If a line in the data holds "Navymedia", copy that line out in full.

**** Working data ****

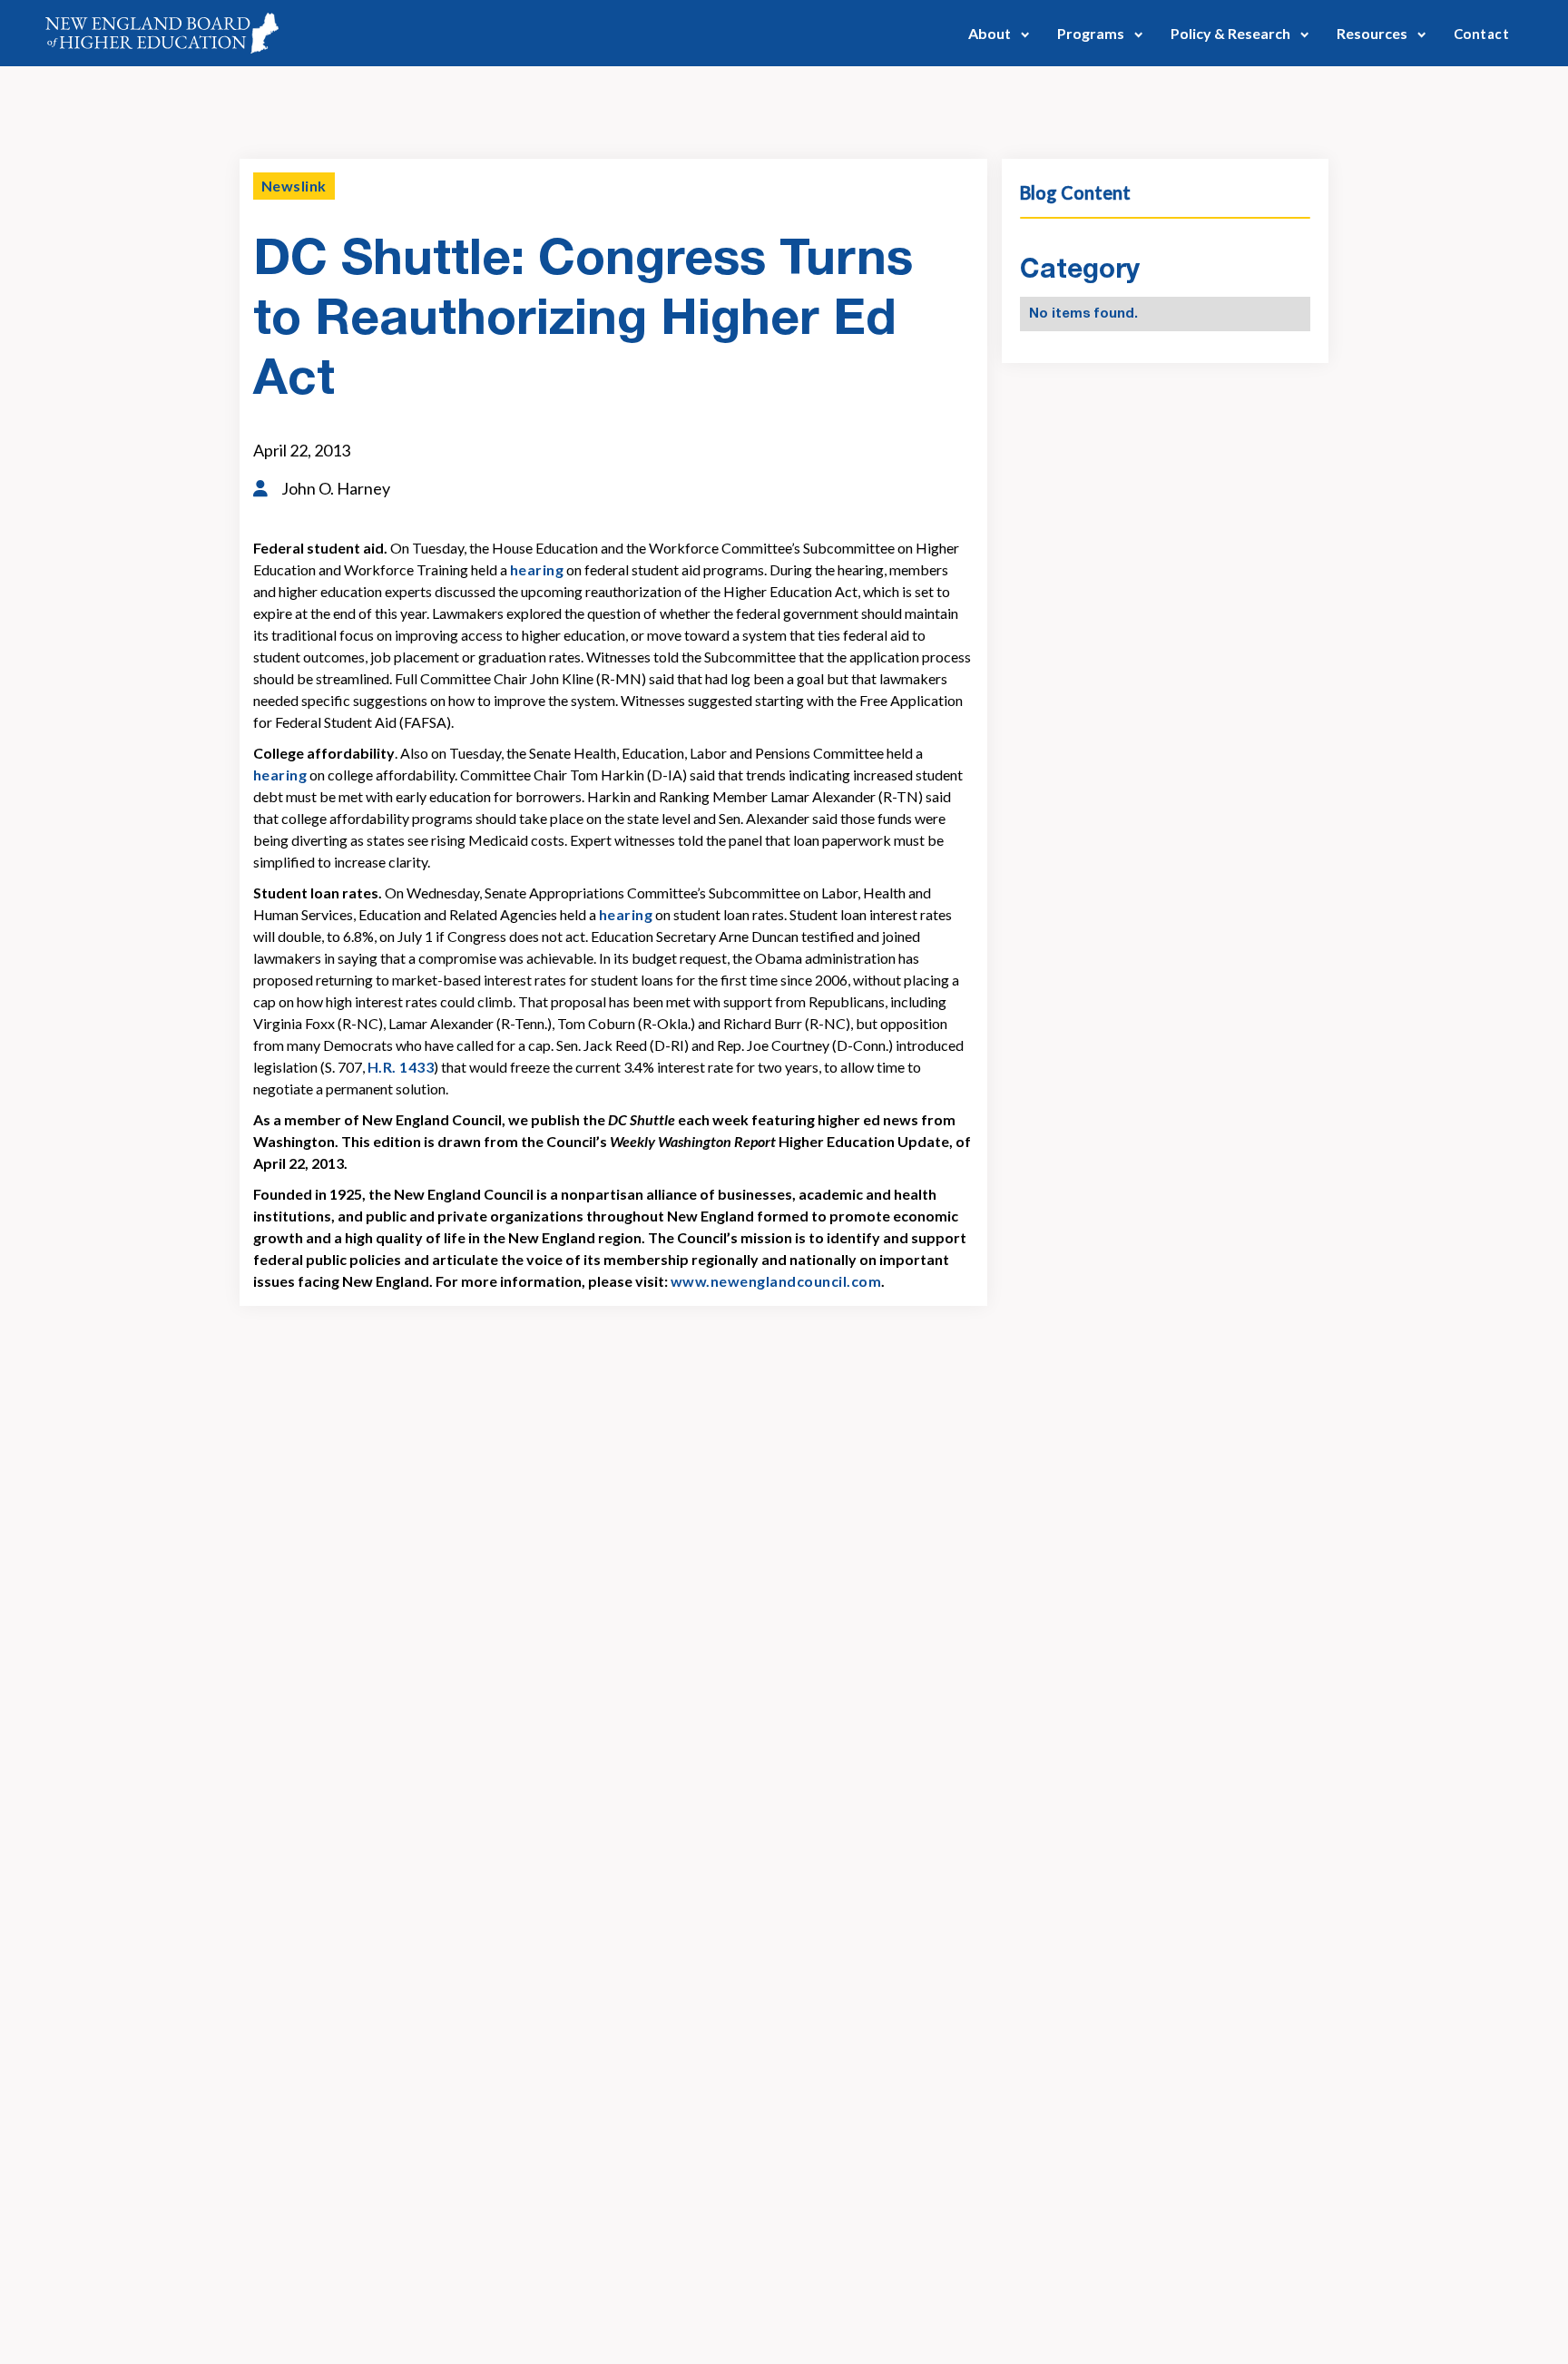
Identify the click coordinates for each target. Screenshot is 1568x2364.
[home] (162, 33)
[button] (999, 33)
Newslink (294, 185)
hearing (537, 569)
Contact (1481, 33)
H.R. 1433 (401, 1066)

****
**** Working data ****

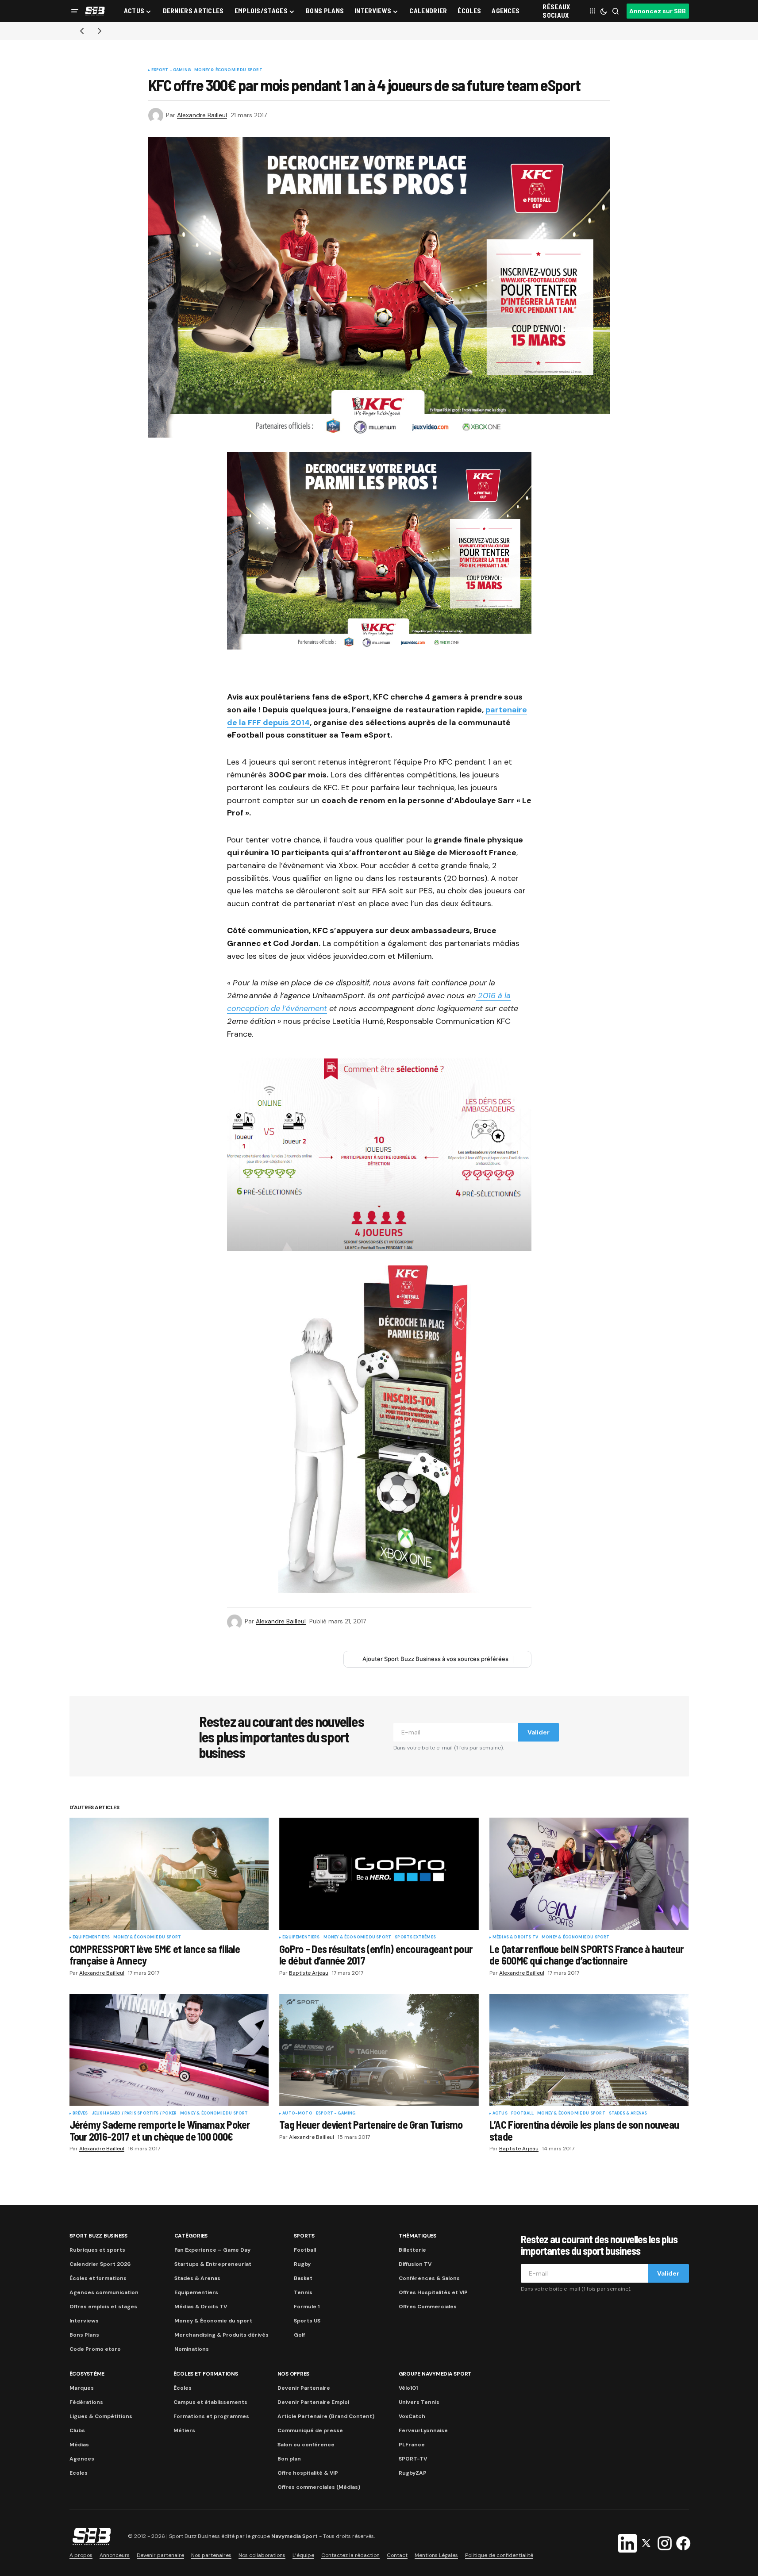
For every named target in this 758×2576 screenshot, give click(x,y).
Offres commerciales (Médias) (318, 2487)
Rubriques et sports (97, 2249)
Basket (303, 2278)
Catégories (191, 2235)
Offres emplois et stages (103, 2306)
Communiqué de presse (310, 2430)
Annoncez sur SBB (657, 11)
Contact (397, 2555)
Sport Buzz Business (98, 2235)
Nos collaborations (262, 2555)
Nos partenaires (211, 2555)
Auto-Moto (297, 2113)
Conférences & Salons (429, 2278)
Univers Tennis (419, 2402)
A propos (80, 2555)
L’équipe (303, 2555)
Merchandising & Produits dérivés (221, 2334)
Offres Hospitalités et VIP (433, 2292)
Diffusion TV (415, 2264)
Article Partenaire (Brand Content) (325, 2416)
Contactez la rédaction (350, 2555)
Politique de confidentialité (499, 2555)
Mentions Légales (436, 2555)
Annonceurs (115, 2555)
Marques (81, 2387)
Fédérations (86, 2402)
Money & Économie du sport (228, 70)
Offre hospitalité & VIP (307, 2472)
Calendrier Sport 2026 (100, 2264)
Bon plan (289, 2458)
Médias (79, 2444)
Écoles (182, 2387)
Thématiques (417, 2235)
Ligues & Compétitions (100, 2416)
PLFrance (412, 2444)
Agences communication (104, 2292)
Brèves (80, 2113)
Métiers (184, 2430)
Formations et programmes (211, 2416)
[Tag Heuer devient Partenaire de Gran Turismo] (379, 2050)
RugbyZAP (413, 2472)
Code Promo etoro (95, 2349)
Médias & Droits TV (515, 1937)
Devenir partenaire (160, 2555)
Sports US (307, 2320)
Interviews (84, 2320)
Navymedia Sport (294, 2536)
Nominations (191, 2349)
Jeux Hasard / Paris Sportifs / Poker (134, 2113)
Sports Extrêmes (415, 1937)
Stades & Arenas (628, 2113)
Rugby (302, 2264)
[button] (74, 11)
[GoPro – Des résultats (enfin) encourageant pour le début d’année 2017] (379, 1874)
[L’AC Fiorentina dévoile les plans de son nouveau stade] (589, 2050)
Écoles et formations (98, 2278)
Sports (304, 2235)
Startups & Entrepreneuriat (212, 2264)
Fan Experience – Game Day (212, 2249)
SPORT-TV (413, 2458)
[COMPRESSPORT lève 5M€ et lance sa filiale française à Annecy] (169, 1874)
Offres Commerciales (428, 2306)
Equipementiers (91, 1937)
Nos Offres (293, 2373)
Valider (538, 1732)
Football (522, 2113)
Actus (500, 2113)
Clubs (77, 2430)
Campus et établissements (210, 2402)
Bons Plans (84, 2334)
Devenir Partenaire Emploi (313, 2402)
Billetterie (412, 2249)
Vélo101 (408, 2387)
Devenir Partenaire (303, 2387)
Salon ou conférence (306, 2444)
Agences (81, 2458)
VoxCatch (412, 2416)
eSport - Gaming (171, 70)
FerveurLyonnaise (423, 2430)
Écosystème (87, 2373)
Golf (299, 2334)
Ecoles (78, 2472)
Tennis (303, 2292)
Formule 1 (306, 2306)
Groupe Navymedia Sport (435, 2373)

****

=== Output ===
Navymedia Sport (294, 2536)
Groupe Navymedia Sport (435, 2373)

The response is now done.